FAQ
Hi,

so in our production, we see temporary networking failures (we are not quite
100% sure what they are) but now and then region server's zookeeper session
would get expired and in addition some ipc channels would throw 'channel
closed'.

This causes region server to exit. Which is not a very big deal, our
monitoring system would send a text message so somebody would restart the
region server.

however, this does happen a little more often than we probably would have
liked to do it manually.

Why is server not recovering/reconnecting automatically? is there a facility
to enable server restarts and region server nodes to rejoin the cluster
automatically?

Thanks.
-Dmitriy

Search Discussions

  • Ryan Rawson at Sep 22, 2010 at 12:24 am
    You could wrap the regionserver in a script that auto-reboots them?

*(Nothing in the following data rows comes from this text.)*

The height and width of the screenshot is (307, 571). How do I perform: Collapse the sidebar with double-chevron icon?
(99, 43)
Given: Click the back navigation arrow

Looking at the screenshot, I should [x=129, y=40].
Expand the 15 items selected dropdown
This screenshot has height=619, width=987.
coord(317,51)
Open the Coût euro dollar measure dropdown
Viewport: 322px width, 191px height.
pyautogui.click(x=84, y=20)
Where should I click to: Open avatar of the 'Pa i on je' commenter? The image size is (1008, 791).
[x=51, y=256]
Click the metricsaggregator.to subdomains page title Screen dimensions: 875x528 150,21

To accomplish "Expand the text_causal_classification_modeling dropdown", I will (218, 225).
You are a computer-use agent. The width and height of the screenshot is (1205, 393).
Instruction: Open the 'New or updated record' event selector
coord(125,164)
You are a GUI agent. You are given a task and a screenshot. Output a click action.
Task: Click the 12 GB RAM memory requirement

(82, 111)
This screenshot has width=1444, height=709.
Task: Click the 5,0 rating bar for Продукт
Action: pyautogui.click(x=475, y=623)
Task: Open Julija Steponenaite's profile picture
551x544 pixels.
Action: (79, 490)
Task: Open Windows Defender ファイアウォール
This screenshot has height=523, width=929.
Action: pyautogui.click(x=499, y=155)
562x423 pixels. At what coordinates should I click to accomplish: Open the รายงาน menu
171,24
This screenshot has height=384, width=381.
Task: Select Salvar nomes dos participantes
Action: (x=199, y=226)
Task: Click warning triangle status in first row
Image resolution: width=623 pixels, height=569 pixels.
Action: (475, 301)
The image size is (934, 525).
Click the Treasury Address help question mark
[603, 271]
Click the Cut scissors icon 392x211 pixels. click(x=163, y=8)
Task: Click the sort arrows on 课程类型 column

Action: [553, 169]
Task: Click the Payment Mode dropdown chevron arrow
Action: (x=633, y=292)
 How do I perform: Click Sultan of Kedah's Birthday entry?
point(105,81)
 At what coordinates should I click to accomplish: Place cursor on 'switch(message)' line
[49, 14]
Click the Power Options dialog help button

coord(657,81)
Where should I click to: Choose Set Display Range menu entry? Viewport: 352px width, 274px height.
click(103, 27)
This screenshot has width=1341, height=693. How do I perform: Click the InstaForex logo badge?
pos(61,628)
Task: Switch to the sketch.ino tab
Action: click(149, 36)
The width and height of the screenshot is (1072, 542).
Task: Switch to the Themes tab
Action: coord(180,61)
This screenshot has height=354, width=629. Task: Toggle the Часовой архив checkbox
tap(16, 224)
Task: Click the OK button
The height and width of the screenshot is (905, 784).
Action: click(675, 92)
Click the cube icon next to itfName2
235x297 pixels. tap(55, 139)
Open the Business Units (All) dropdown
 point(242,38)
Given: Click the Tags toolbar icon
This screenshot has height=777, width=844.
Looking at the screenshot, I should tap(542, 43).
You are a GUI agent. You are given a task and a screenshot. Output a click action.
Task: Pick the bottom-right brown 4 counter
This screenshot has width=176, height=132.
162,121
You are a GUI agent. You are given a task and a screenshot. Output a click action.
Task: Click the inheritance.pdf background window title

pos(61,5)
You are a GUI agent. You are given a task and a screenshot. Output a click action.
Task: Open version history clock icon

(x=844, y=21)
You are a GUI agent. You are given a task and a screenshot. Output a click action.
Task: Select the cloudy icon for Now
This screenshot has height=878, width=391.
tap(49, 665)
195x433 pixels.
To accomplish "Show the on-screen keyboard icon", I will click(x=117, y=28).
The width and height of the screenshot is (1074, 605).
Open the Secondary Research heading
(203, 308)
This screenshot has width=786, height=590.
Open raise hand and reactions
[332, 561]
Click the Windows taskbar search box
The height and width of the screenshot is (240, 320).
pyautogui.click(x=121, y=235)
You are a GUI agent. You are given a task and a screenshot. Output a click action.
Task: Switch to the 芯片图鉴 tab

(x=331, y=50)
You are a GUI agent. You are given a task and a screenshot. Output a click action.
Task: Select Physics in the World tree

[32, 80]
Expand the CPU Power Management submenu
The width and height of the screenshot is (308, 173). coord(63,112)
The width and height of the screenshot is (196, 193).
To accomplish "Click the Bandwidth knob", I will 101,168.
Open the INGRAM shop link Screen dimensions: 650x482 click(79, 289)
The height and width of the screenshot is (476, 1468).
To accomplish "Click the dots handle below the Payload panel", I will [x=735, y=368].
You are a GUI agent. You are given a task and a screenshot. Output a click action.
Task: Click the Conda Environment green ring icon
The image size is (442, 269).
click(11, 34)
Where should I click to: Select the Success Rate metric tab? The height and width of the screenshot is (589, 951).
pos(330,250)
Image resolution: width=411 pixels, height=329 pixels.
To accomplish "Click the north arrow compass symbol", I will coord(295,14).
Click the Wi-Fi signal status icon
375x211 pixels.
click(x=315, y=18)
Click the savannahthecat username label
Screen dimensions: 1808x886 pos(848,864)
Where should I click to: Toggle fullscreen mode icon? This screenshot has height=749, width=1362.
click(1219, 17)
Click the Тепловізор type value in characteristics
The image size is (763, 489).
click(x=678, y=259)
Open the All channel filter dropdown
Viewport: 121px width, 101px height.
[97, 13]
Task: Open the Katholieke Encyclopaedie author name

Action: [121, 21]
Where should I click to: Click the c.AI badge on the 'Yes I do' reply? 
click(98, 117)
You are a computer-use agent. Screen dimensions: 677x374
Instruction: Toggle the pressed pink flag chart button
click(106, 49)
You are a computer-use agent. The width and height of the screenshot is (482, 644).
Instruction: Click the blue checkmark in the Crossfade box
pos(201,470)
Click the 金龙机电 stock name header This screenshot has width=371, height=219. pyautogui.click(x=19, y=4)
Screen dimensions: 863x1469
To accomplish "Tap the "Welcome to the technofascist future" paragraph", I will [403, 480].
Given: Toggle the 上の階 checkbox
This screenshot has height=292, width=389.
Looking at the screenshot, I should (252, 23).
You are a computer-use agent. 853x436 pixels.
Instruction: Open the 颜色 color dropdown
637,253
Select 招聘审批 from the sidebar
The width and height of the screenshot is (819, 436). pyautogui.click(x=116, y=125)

    We cant really recover from this scenario, because the master notices
    we are dead, then splits our logs and reassigns the regions to other
    nodes. This is the basis of how reliable hbase works in the face of
    machine failure.

    -ryan
    On Tue, Sep 21, 2010 at 5:20 PM, Dmitriy Lyubimov wrote:
    Hi,

    so in our production, we see temporary networking failures (we are not quite
    100% sure what they are) but now and then region server's zookeeper session
    would get expired and in addition some ipc channels would throw 'channel
    closed'.

    This causes region server to exit. Which is not a very big deal, our
    monitoring system would send a text message so somebody would restart the
    region server.

    however, this does happen a little more often than we probably would have
    liked to do it manually.

    Why is server not recovering/reconnecting automatically? is there a facility
    to enable server restarts and region server nodes to rejoin the cluster
    automatically?

    Thanks.
    -Dmitriy
  • Dmitriy Lyubimov at Sep 22, 2010 at 12:30 am
    Thanks a lot, Ryan.

    That's what i thought, I knew this explanation that the regions are split;
    although I guess one might reason there's no reason why we can't try to
    start a new life by rejoining cluster again as a new region server (but the
    same process). Or at least have such an option. Just wanted to double-check
    before wrapping it into some sort of a kicker.
    -Dmitriy

    On Tue, Sep 21, 2010 at 5:24 PM, Ryan Rawson wrote:

    You could wrap the regionserver in a script that auto-reboots them?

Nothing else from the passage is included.